§ What to produce:
From the material below, copy each line that contains the word "Click". Treat uppercase and lowercase letters as different.

§ Supplied material:
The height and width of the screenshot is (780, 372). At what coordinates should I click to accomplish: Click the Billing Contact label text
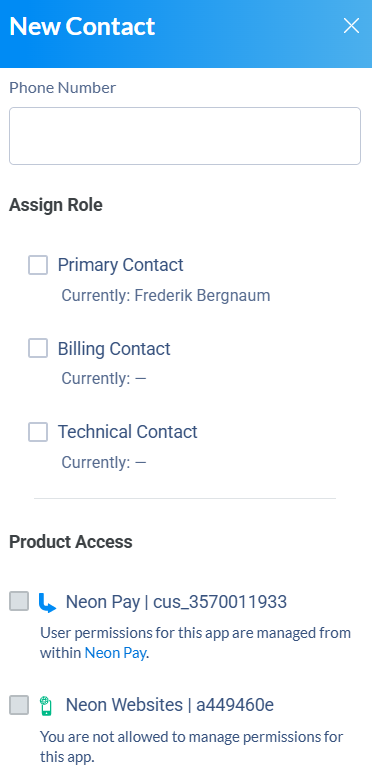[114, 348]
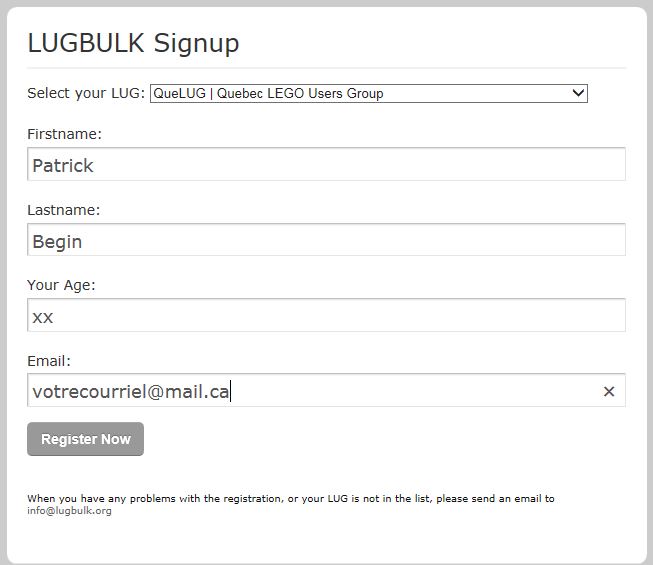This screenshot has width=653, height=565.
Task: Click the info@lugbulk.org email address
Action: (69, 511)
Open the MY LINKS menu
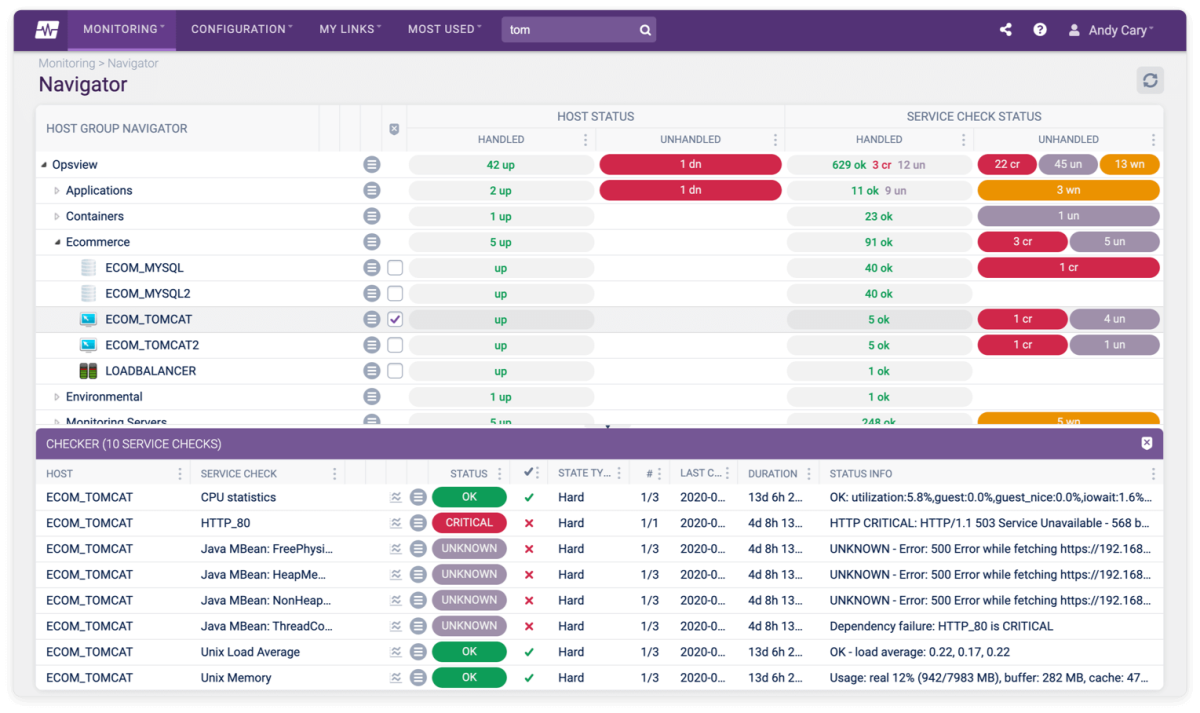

§ Final result:
The height and width of the screenshot is (780, 372). At what coordinates should I click to accomplish: Click the Billing Contact label text
Task: Click the info@lugbulk.org email address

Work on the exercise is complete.